The last time such a referendum was held, in 1973, the consensus was overwhelmingly in favour of joining the EEC, as it was then. In 2016, that outcome is far from assured. Though the ‘remainers’ have the edge, there is a distinct possibility the ‘leavers’ will prevail on the day.
The question mark over the outcome is being compounded by uncertainty over the implications – particularly if voters opt to leave. Though newspapers’ opinion pages are full of discussion over what might happen in the event of Brexit, the simple truth is nobody knows for sure. It is telling that none of the major accountancy bodies have yet published any clear guidance for finance professionals on planning for the possibility of Brexit. There is no single script that explains how ‘one of the most complicated divorces in history’ will unfold, and what its impacts on business might be.
As a consequence of this, businesses must model and plan for multiple possible futures. These plans should cover best and worst-case scenarios, and all points in between, to understand their business impact. These exercises could be more valuable yet: disruptive events present huge opportunities to organisations that are best-placed to exploit them. Brexit is likely to be no exception.
There are, of course, many other issues at stake in the referendum – the supply of labour, regulatory uncertainty, trade with Scotland, and London’s future as a financial centre outside of Europe to name but a few. In my view, however, all of the uncertainty boils down to just two big questions:
- What will happen to the costs of doing business?
The ‘Remain’ camp has made much of the many trade agreements that would need to be renegotiated once Britain left the EU. The most important of these is the European Single Market itself, but the UK would also find itself out of soon-to-be-concluded deals with the USA, Japan and Canada. In the short term, it is virtually inevitable that UK goods for export to Europe will find themselves subject to import tariffs, as could components from overseas that are built into British-made goods.
Brexit could also require Britain to renegotiate airport-access rights with each country individually – pushing up the cost of air travel (and air freight) in the process.

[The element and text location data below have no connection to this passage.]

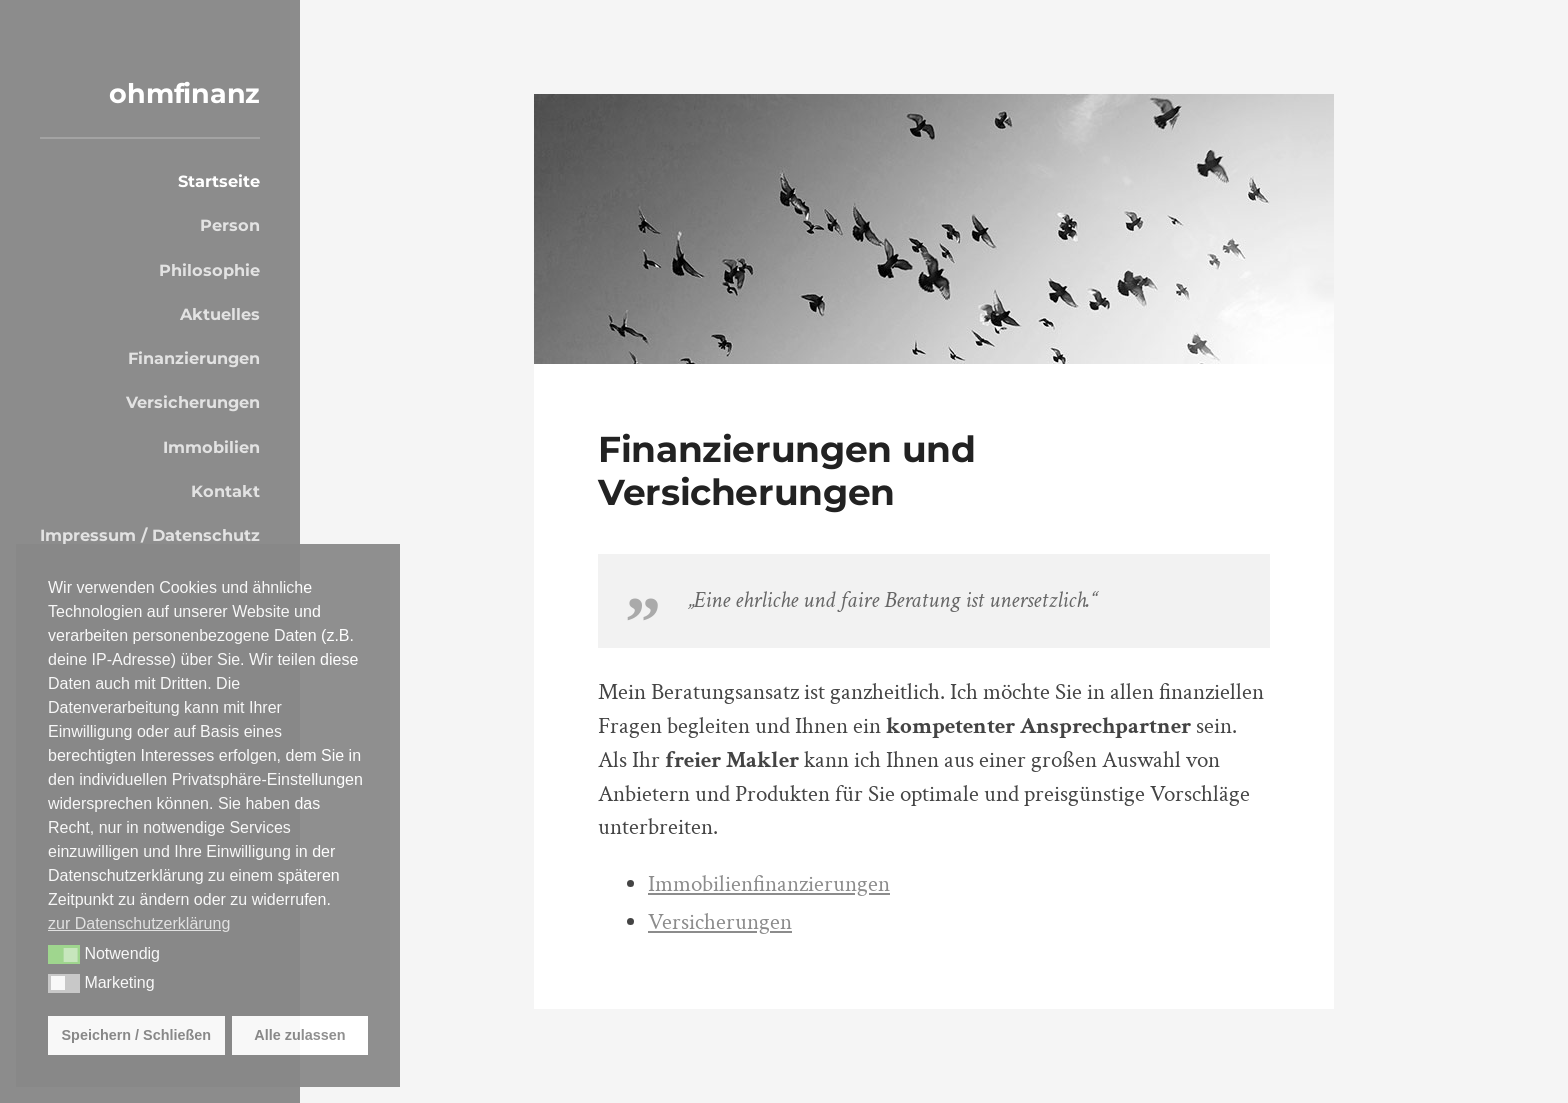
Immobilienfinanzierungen (769, 884)
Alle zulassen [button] (299, 1035)
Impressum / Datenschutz (150, 535)
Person (230, 225)
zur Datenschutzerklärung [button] (139, 923)
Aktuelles (220, 314)
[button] (64, 955)
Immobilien (211, 447)
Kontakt (225, 491)
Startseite (219, 181)
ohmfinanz (184, 93)
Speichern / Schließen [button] (137, 1035)
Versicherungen (193, 402)
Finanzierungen (194, 358)
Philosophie (209, 270)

The likelihood is that in the short term, UK firms will find themselves facing higher costs, forcing them to choose between increasing their prices and jeopardising their international competitiveness, or accepting lower margins.
- Will I need to radically reorganise my sales force?
Uncertainty over the dynamics of international trade may require organisations to rethink how they structure and incentivise their sales forces. Where the EU is likely to have been the default export market for many firms, Brexit (and the subsequent renegotiation of trade deals) may encourage firms to look further afield. Could this see UK exporters placing a greater emphasis on regions like Africa, the Middle East, or South America? Those that reach these conclusions fastest will have a natural edge in those markets – not to mention the pick of the best sales and management talent.
Where outcomes and their impacts are as nebulous and interconnected as they are in the Europe referendum, businesses are going to need to be equally sophisticated in their planning. Isolated spreadsheets here and there are unlikely to tell the whole story; companies must try and model all of the variables, from marketing to supply chain, HR and finances, in one place. Get it right, and however events unfold on 23rd June, executives can rest assured their businesses will thrive. The best antidote for uncertainty is a plan.